Exercise. Please render all of the material below as a Markdown table with the columns Row and Line, one numbered row per line and no rows for blank lines. Leave the pictures out of the answer.

Exercise data.
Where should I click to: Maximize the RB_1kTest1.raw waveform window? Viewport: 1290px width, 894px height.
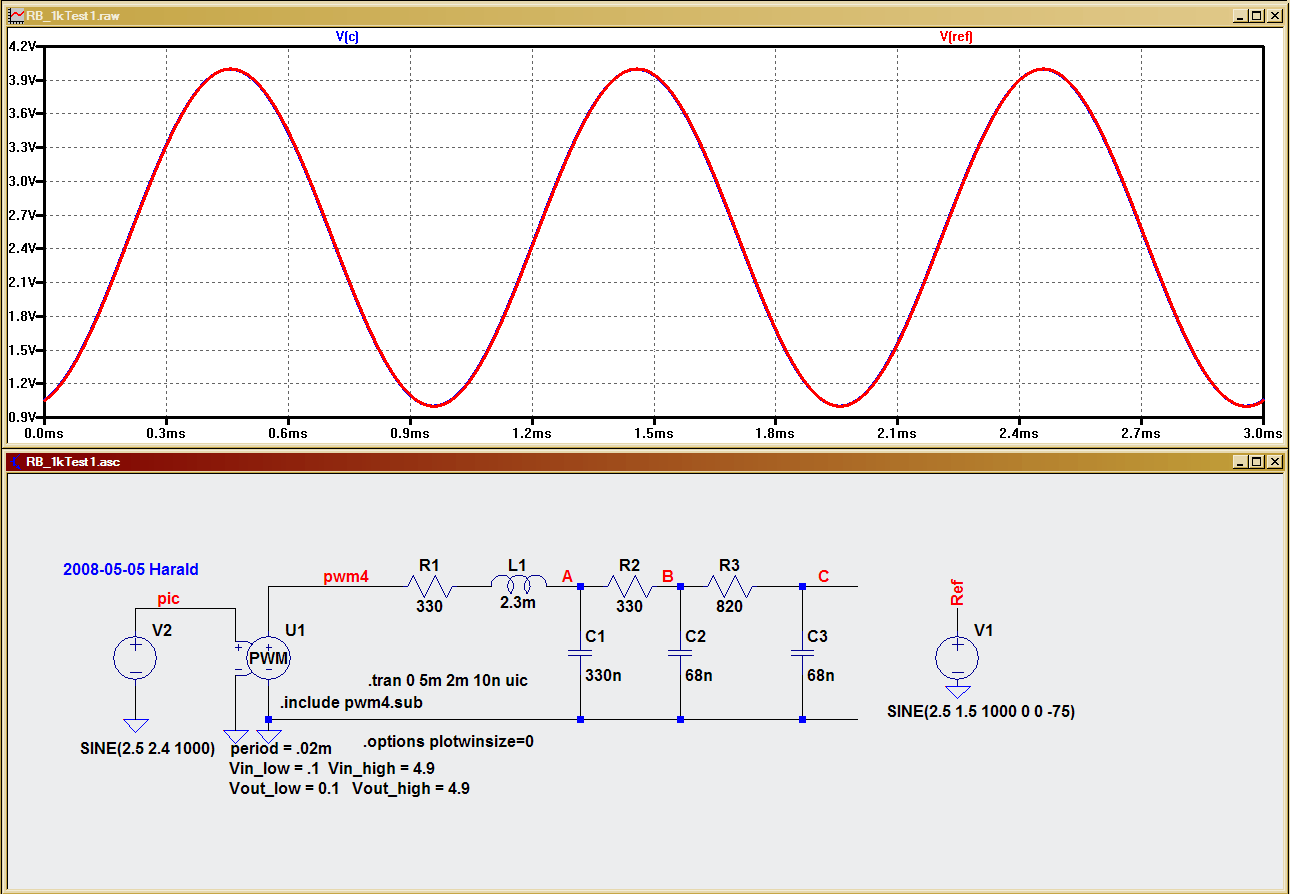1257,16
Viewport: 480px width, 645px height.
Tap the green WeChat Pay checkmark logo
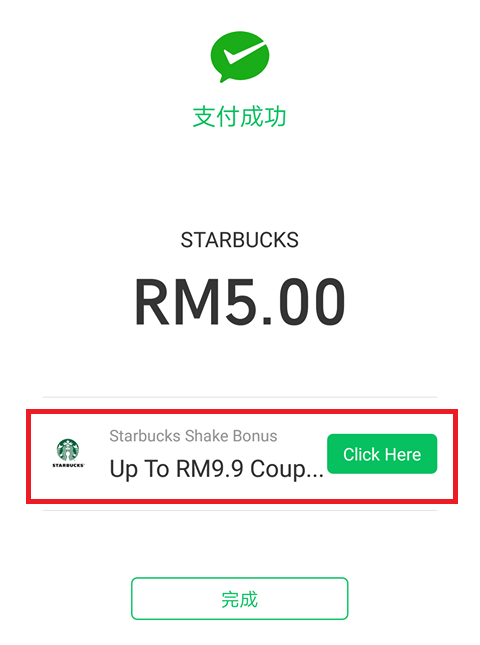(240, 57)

Result of the exercise.
| Row | Line |
|---|---|
| 1 | Where should I click to: Maximize the RB_1kTest1.raw waveform window? Viewport: 1290px width, 894px height. |
| 2 | 1257,16 |
| 3 | Viewport: 480px width, 645px height. |
| 4 | Tap the green WeChat Pay checkmark logo |
| 5 | (240, 57) |